## [Direction A]
In the text on ANOVA with fuzzy observations, explain why the values Y_ij are treated as ordinary random variables.
## [Direction B]
Resume the passage on ANOVA with fuzzy observations and continue it from its final formula.

## [Text passage]

►

Considering above discussion, in this section and hereafter, it is assumed that we are concerned with a classical analysis of variance, where the whole components of the problem such as random variables, hypothesis and parameters of populations are crisp as are introduced in “Classical ANOVA”. Therefore, the considered ANOVA model is \(Y_{ij} =\mu _i +\varepsilon _{ij} \), where \(\varepsilon _{ij} \sim N(0,\sigma ^{2})\) and so \(Y_{ij}^{\prime }\hbox {s}\) are ordinary random variables. But, just one point that will departed from classical ANOVA assumptions in the model (7) is that the sampled observations are fuzzy numbers rather than being real numbers and nothing else is altered in the prior testing ANOVA.

Regarding the introduced distance between two fuzzy numbers in Definition 2.2, the observed values of the statistics SST, SSTR, SSE, MSTR, MSE and F can be calculated by the following extended formulas based on fuzzy observations:
$$\begin{aligned} \widetilde{\text {sst}}=\sum _{i=1}^r {\sum _{j=1}^{n_i } {\left( {\tilde{y}_{ij}\ominus \overline{\tilde{y}_{..} } } \right) ^{2}} } , \end{aligned}$$
(8)
$$\begin{aligned} \widetilde{\text {sstr}}=\sum _{i=1}^r {n_i \left( {\overline{\tilde{y}_{_{i.} } } \ominus \overline{\tilde{y}_{..} } } \right) ^{2}} \end{aligned}$$
(9)
and
$$\begin{aligned} \widetilde{\text {sse}}=\sum _{i=1}^r {\sum _{j=1}^{n_i } {\left( {\tilde{y}_{ij} \ominus \overline{\tilde{y}_{i.} } } \right) ^{2}} } . \end{aligned}$$
(10)
In testing ANOVA based on fuzzy numbers, the observed amount of the test statistic is precisely computable by
$$\begin{aligned} \tilde{f}=\frac{\widetilde{\text {mstr}}}{\widetilde{\text {mse}}}=\frac{(n_t -r) \widetilde{\text {sstr}}}{(r-1) \widetilde{\text {sse}}}, \end{aligned}$$
(11)

◄

## [Data excerpt]

►

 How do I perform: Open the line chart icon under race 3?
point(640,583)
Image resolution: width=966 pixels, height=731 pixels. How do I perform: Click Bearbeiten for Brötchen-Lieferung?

◄

## [Output A]
The analysis is assumed to be a classical one in which every component of the problem is crisp. The model is therefore Y_ij = μ_i + ε_ij with ε_ij normally distributed with mean 0 and variance σ², so the Y_ij are ordinary random variables.

## [Output B]
in which \(\widetilde{\text {mstr}}=\frac{\widetilde{\text {sstr}}}{r-1}\) and \(\widetilde{\text {mse}}=\frac{\widetilde{\text {sse}}}{n_t -r}\) are respectively treatment mean square and the mean of squares.

Remark 4.1

The major problem in testing ANOVA is calculating the sum of squares of fuzzy observations. In this paper, we have used a logical defuzzification in Eqs. (810), since:
  1. (i)

    Although the square of a LR fuzzy number can be computed by extension principle, the result is not necessarily in the class of LR fuzzy numbers too [23]. Hence, one is faced with calculating the membership function of the addition of fuzzy numbers, with not necessarily the same shape functions, based on the Zadeh’s extension principle.

     
  2. (ii)

    Calculation of \(\widetilde{\text {sst}}\), \(\widetilde{\text {sstr}}\) and \(\widetilde{\text {sse}}\) by Zadeh’s extension principle, will lead us to a very vague observed statistic at the end of computations, since usually the experimenter is faced to \(\sum _{i=1}^r {n_i } \) fuzzy numbers in any testing ANOVA. In other words, as \(\sum _{i=1}^r {n_i } \) increases, then the support of \(\widetilde{\text {sst}}\), \(\widetilde{\text {sstr}}\) and \(\widetilde{\text {sse}}\) become larger and this means the vagueness of the observed fisher statistic. For instance, see the observed fisher statistic in Sect. 8.2 of [21] which is obtained via Zadeh’s extension principle approach.

     
  3. (iii)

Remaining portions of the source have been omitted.